(Word and element location data)
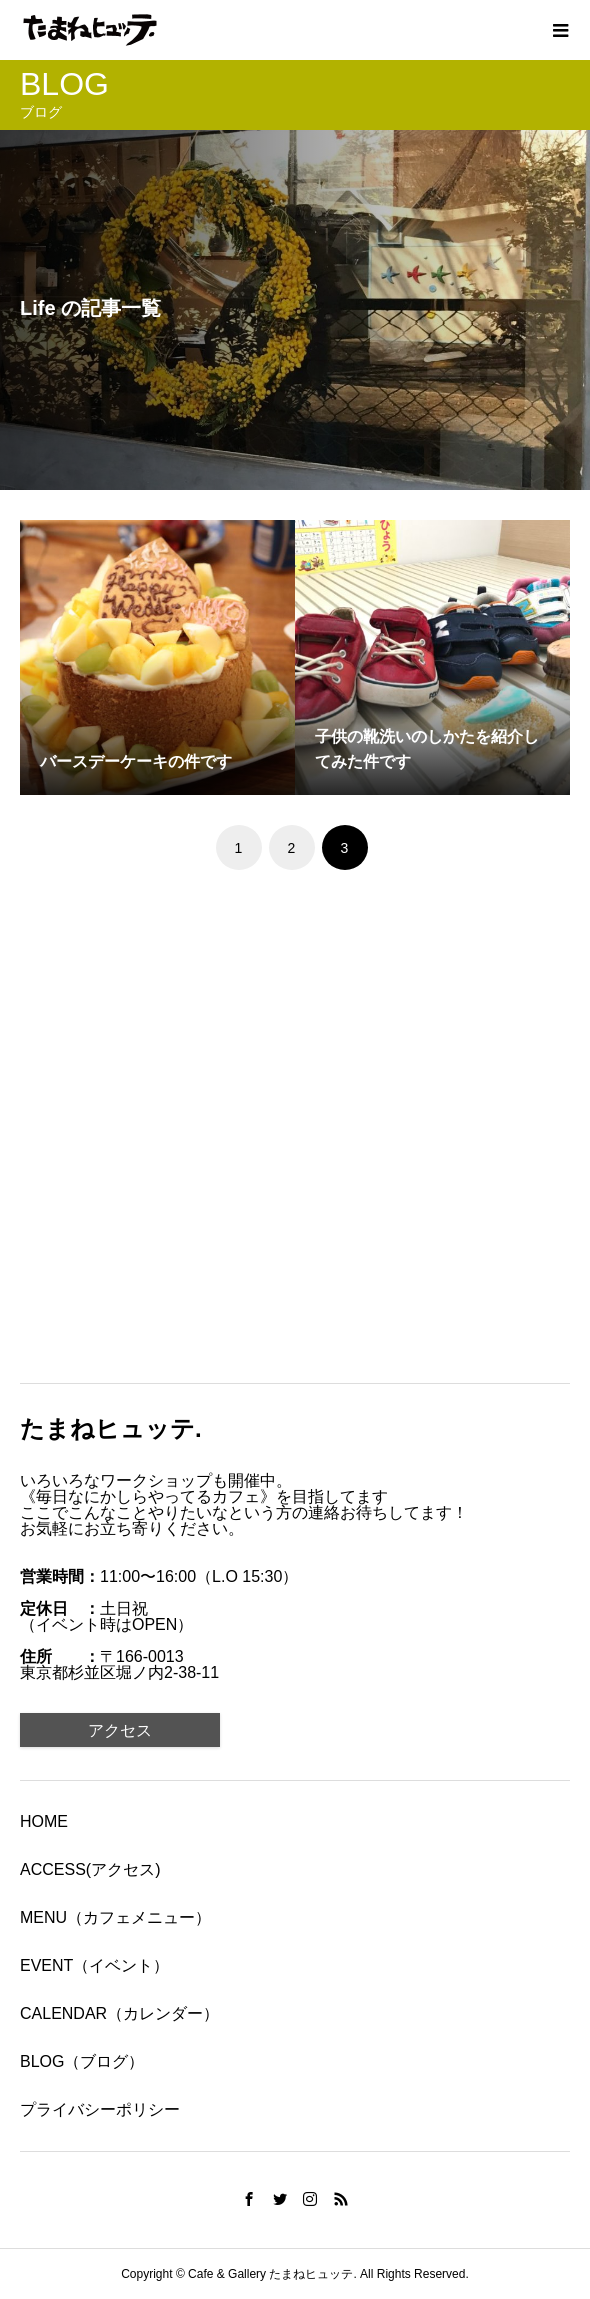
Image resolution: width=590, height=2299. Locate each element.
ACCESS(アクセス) (90, 1869)
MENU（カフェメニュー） (115, 1917)
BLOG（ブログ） (82, 2061)
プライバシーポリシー (100, 2109)
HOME (44, 1821)
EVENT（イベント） (94, 1965)
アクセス (120, 1730)
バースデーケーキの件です (136, 761)
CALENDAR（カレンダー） (119, 2013)
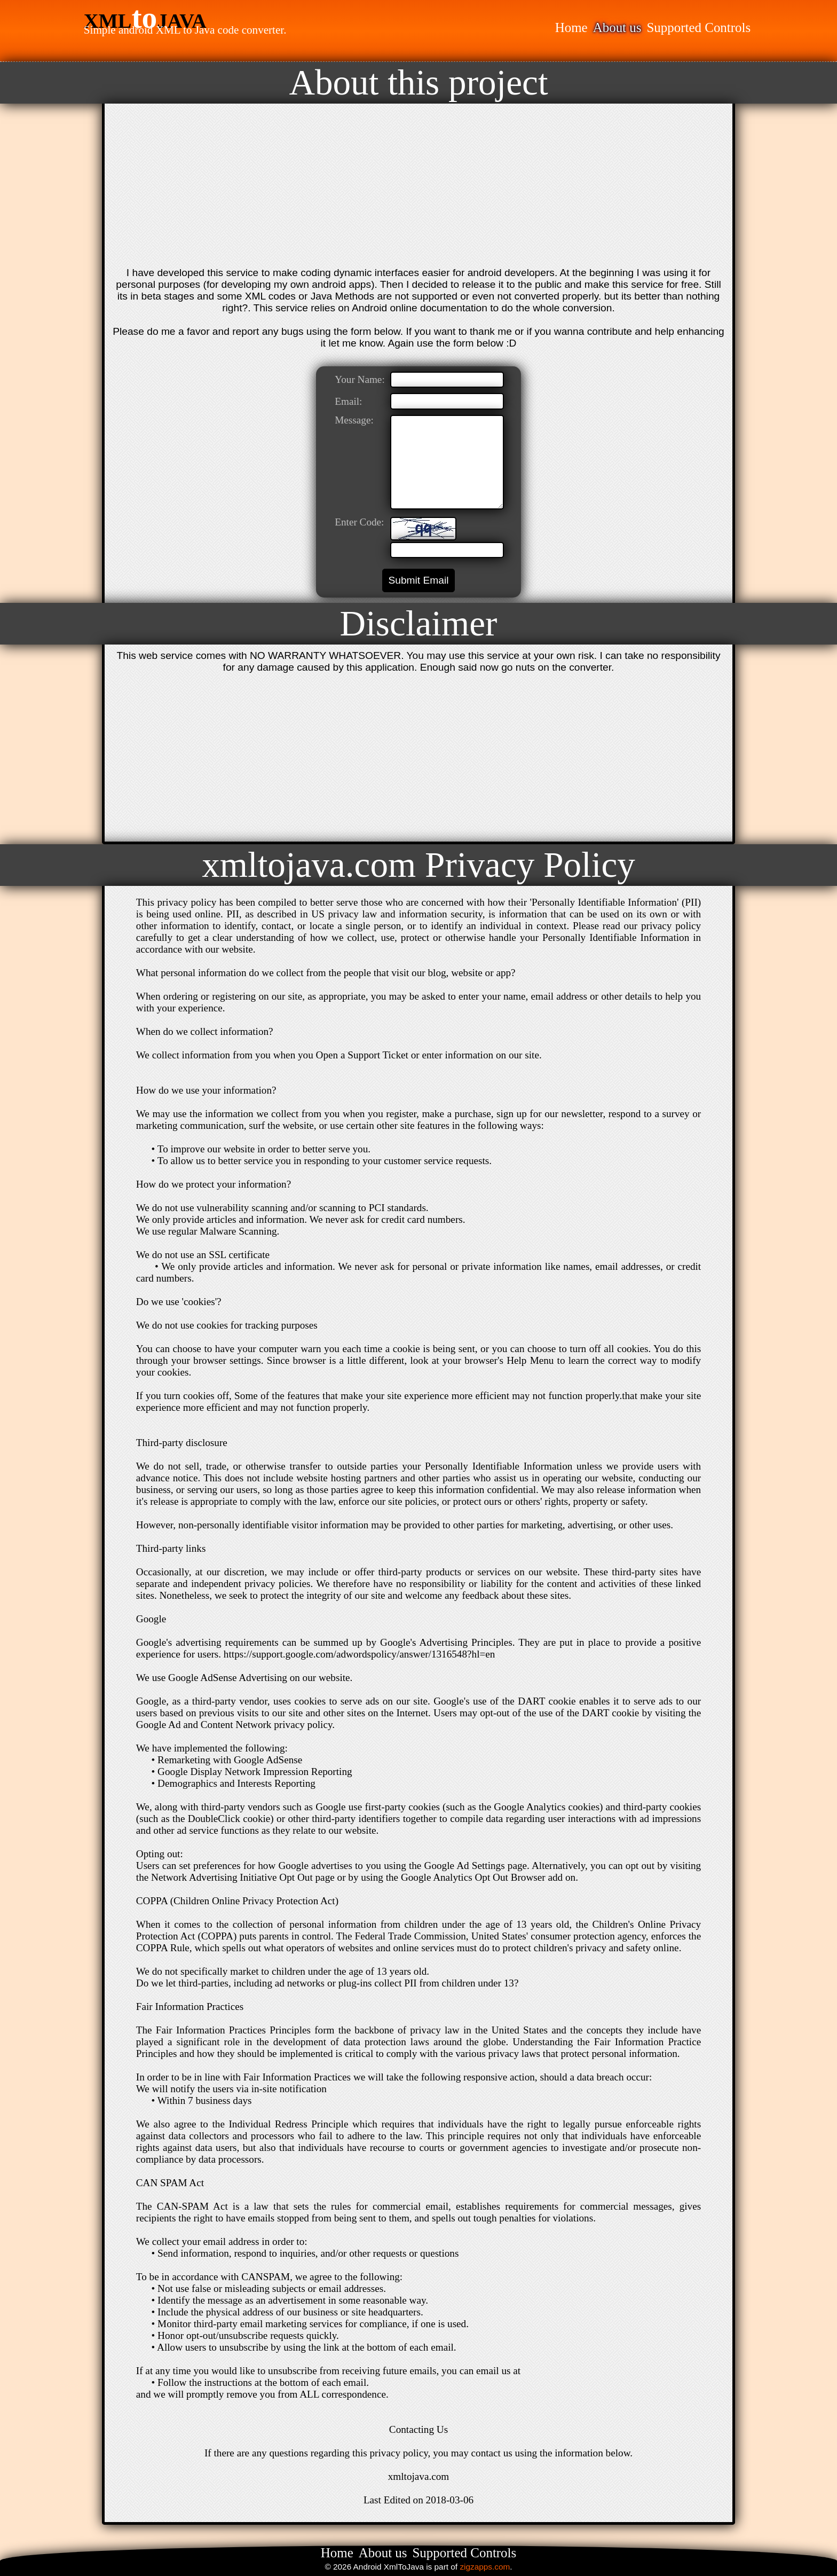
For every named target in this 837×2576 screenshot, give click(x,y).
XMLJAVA (145, 21)
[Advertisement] (418, 187)
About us (617, 27)
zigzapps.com (485, 2566)
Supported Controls (698, 27)
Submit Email (418, 580)
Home (571, 27)
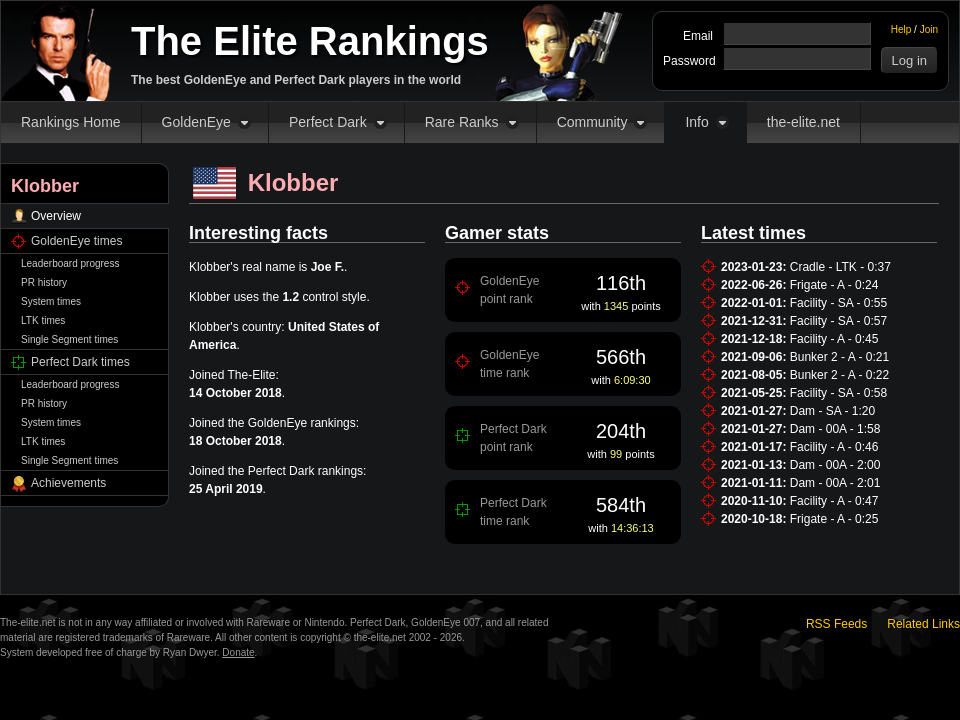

What you need to do: Can you give all the rows above again with "screenshot" swapped for "page", everything else unchanged and the pictures left out?

Answer to this task:
Image resolution: width=590, height=2299. Locate each element.
ACCESS(アクセス) (90, 1869)
MENU（カフェメニュー） (115, 1917)
BLOG（ブログ） (82, 2061)
プライバシーポリシー (100, 2109)
HOME (44, 1821)
EVENT（イベント） (94, 1965)
アクセス (120, 1730)
バースデーケーキの件です (136, 761)
CALENDAR（カレンダー） (119, 2013)
For every named target in this 837×2576 page, give click(x,y).
XMLJAVA (145, 21)
[Advertisement] (418, 187)
About us (617, 27)
zigzapps.com (485, 2566)
Supported Controls (698, 27)
Submit Email (418, 580)
Home (571, 27)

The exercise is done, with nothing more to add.